Methods. 50 hemodialysis patients were analysed. The enrolled subjects were with iPTH >300 pg/ml and serum calcium >1.9 mmol/l. Cinacalcet was titrated sequentially during 12 weeks, starting from 30mg/day to achieve iPTH ‹300 pg/ml . If intact PTH fell below 150 pg/ml, the dose of cinacalcet was reduced to 30mg every other day. Patients received alfacalcidol with mean doses 0.3±0.2 mcg/day. The dose of alfacalcidol could be increased if serum Ca was ‹2.1 mmol/l or in presence of clinical symptoms of hypocalcaemia. Alfacalcidol was discontinued if intact PTH fell below 150 pg/ml. The study continued for 12 months.

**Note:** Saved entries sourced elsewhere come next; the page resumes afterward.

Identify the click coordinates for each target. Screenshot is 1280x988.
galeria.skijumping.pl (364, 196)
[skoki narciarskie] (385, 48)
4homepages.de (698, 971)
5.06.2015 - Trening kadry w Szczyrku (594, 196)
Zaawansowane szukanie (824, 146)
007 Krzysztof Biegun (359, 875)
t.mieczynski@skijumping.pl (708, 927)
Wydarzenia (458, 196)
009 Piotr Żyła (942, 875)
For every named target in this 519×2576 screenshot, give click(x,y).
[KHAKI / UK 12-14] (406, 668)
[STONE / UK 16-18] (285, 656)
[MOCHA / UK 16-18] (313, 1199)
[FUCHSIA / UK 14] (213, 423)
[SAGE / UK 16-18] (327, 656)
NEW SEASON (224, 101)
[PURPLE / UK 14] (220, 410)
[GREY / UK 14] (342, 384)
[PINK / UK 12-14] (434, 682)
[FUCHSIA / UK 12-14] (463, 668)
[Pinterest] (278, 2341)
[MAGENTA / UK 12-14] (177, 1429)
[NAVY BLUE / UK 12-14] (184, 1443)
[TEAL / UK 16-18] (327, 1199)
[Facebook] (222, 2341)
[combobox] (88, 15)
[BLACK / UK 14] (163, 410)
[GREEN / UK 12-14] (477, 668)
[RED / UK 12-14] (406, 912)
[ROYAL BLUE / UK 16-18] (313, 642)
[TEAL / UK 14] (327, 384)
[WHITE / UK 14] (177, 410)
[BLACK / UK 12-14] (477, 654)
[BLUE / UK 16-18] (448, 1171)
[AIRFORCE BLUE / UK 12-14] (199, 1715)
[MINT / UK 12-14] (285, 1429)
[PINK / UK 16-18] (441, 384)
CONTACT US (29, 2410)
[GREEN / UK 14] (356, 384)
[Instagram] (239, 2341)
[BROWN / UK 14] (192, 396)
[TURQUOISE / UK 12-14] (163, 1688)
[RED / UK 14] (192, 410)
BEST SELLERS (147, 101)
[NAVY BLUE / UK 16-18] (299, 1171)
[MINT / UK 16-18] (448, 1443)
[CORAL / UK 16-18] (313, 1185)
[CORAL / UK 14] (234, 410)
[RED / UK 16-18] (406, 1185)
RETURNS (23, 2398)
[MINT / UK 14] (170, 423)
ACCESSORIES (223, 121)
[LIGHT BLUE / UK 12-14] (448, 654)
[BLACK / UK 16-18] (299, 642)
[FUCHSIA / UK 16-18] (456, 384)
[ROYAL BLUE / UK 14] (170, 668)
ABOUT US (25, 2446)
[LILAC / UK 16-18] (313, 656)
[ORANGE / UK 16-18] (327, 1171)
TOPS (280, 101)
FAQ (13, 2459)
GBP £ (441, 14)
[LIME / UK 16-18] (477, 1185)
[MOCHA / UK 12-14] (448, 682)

Results. After the treatment, mean decreases for serum iPTH were 51.8%, from 748.8±317.6 to 387.9±247.4 pg/ml (р<0.001). Mean concentration of P decreased by 16%, from 2.24±0.68 to 1.87±0.6 mmol/l (р<0.01), Ca decreased by 5.7% (from 2.25±0.25 to 2.12±0.23 mmol/l ,р<0.01) after 3 months therapy, and by 6.2% after 6 months. Serum calcium mostly decreased by 18.5% in patients with hypercalcaemia (Ca>2.5 mmol/l). During the study serum calcium concentration was corrected by application of alfacalcidol or calcim-based binders. Mean values of Са×Р decreased by 17.4% ( from 5.0±1.48 до 4.13±1.36 mmol/l, р<0.01).
Conclusion. Combined therapy with cinacalcet and low doses of vitamin D sterols (alfacalcidol) improved control of secondary hyperparathyroidism in patients on hemodialysis and made it possible to treat subjects with hyper-, hypocalcaemia and hyperphosphataemia.